-- START OF Selected extract --

The Committee also reviews current and projected liquidity needs monthly. As part of its procedures, the Asset Liability Management Committee regularly reviews interest rate risk by forecasting the impact of alternative interest rate environments on net interest income and market value of portfolio equity, which is defined as the net present value of an institution’s existing assets, liabilities and off-balance sheet instruments, and evaluating such impacts against the maximum potential change in market value of portfolio equity that is authorized by the Board of Directors.

Our Risk When Interest Rates Change. The rates of interest we earn on assets and pay on liabilities generally are established contractually for a period of time. Market interest rates change over time. Our loans generally have longer maturities than our deposits. Accordingly, our results of operations, like those of other financial institutions, are impacted by changes in interest rates and the interest rate sensitivity of our assets and liabilities. The risk associated with changes in interest rates and our ability to adapt to these changes is known as interest rate risk and is our most significant market risk.

-- END OF Selected extract --
-- START OF Source material --

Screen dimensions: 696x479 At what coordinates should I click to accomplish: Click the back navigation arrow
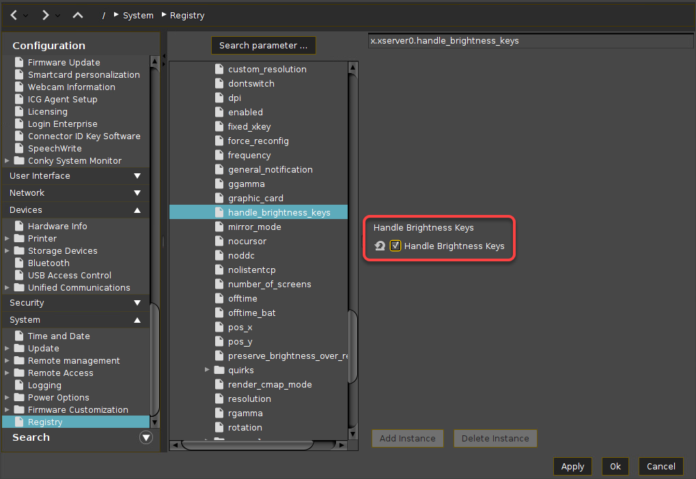pyautogui.click(x=13, y=15)
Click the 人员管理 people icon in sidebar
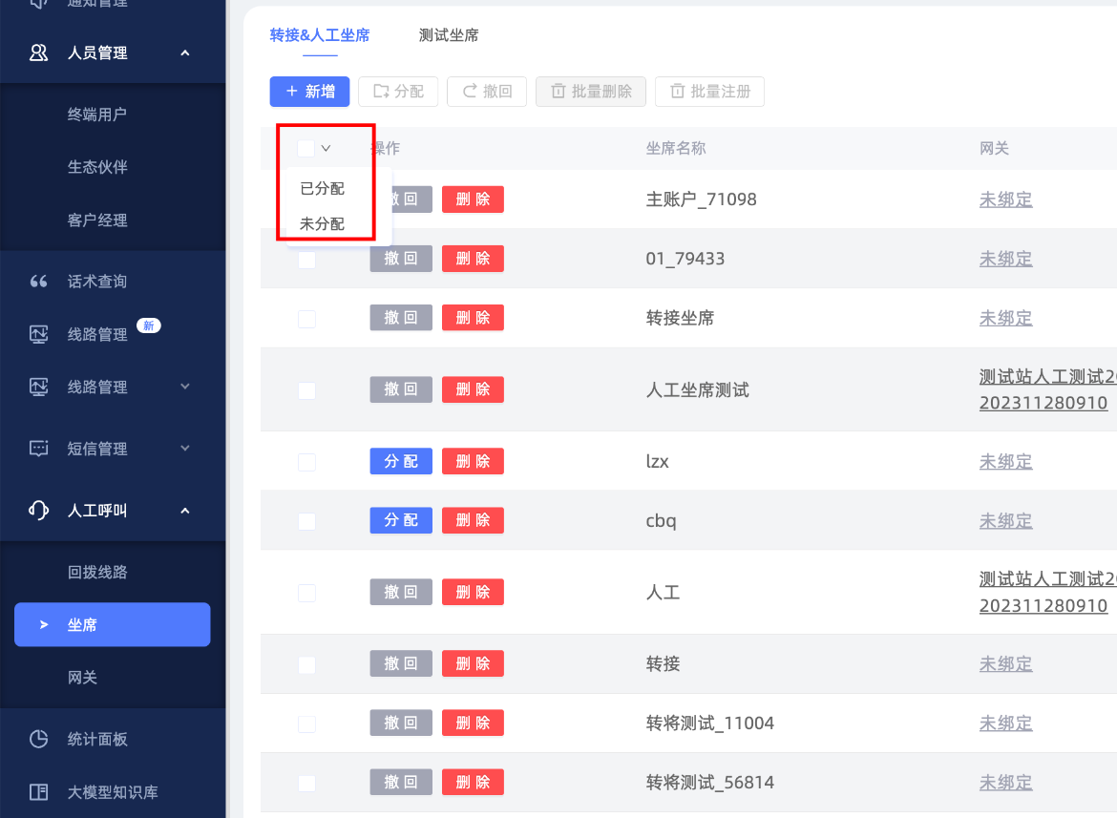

-- END OF Source material --

■ Set exercise: Reproduce the passage on interest rate risk in full, word for word.

■ Answer to this problem:
The Committee also reviews current and projected liquidity needs monthly. As part of its procedures, the Asset Liability Management Committee regularly reviews interest rate risk by forecasting the impact of alternative interest rate environments on net interest income and market value of portfolio equity, which is defined as the net present value of an institution’s existing assets, liabilities and off-balance sheet instruments, and evaluating such impacts against the maximum potential change in market value of portfolio equity that is authorized by the Board of Directors.

Our Risk When Interest Rates Change. The rates of interest we earn on assets and pay on liabilities generally are established contractually for a period of time. Market interest rates change over time. Our loans generally have longer maturities than our deposits. Accordingly, our results of operations, like those of other financial institutions, are impacted by changes in interest rates and the interest rate sensitivity of our assets and liabilities. The risk associated with changes in interest rates and our ability to adapt to these changes is known as interest rate risk and is our most significant market risk.